My mouth dropped, my tongue resting on my bottom lip. I couldn’t breathe.
“I might even stop for good.”
“Heather,” I said, “don’t make any promises you can’t keep. Don’t say you will. Because we’re two peas in a pod, and I know I won’t stop. Not ever.”
“Well, I want to.”
Why? I asked in my mind. Why would you ever want to do that?
The thought of it frightened me more than having children.
“What will you do? What will you do? What will you do to have a good time after you get home from work? And the kids…they’ll stress you out…you know it. What will you do when you’re getting stressed out?”
“I can learn other things. I’ve heard about alternative healings. Ceremonies. There’s yoga. There’s meditation.”
“Uh. It’s these classes again. It’s all New Age bullshit, Heather. Jill’s filling you up again with stupid stuff….”
“It’s not stupid. Stop saying that.”
“Well…none of it works.”
“Yeah. Well. How do you know?”
I sat for a long while. I didn’t know.
Heather put her hand on mine. It stopped raining. We stared out the windshield for several minutes, watching pigeons swarm around a streetside garbage can. They scraped at crumbs scattered around the receptacle, their heads bobbing dumbly, their selfish pursuits impeding each other’s path.
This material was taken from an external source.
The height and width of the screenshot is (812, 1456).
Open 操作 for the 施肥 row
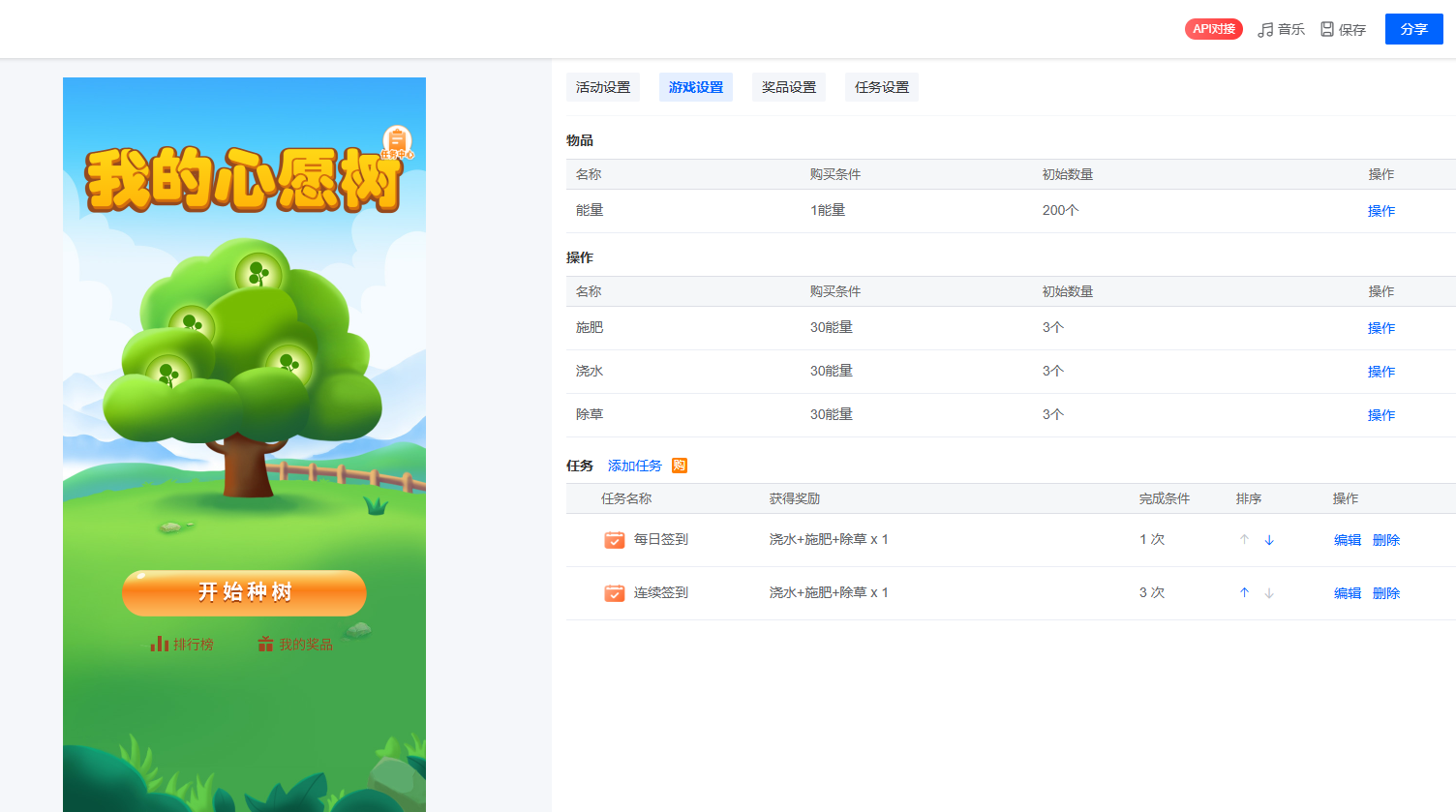(x=1381, y=328)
“I’m going to stop taking the pill tomorrow,” Heather said. “I want a child. And I’m done drinking and getting high.”
“It won’t last.”
“We’ll see,” Heather said.
I turned the key. The car started, sending the pigeons fluttering away.
Heather got home pregnancy tests. She stopped drinking and smoking and snorting, as she said she would. There were times, especially when I picked her up from work, when she was cranky and didn’t want to talk about work and what was bothering her. I stopped asking after a while. I also stopped asking if she wanted to stop at the Luau on the way home, or if she wanted a hit of weed or a bump of coke. I stopped asking her about everything.
Two months and three days after getting off the pill, she had a positive result on her pregnancy test. She ran from the bathroom and into the bedroom, where I was talking a nap after finishing off the last few beers in the refrigerator.
“Look!” she said to me. “Look at the test! There are two pink lines! We did it! There are two pink lines!”
I thought of things to say she didn’t want to hear. I chose to keep them to myself.
That night, as I sat up in bed. I couldn’t stop focusing on her stomach. I focused on it as it rose and fell with every sleeping breath, as it pulsed up and down under our bedsheets. Was it already getting bigger? I asked myself. Is she already changing?
I became frightened of the belly, of the growth. I didn’t know Heather anymore.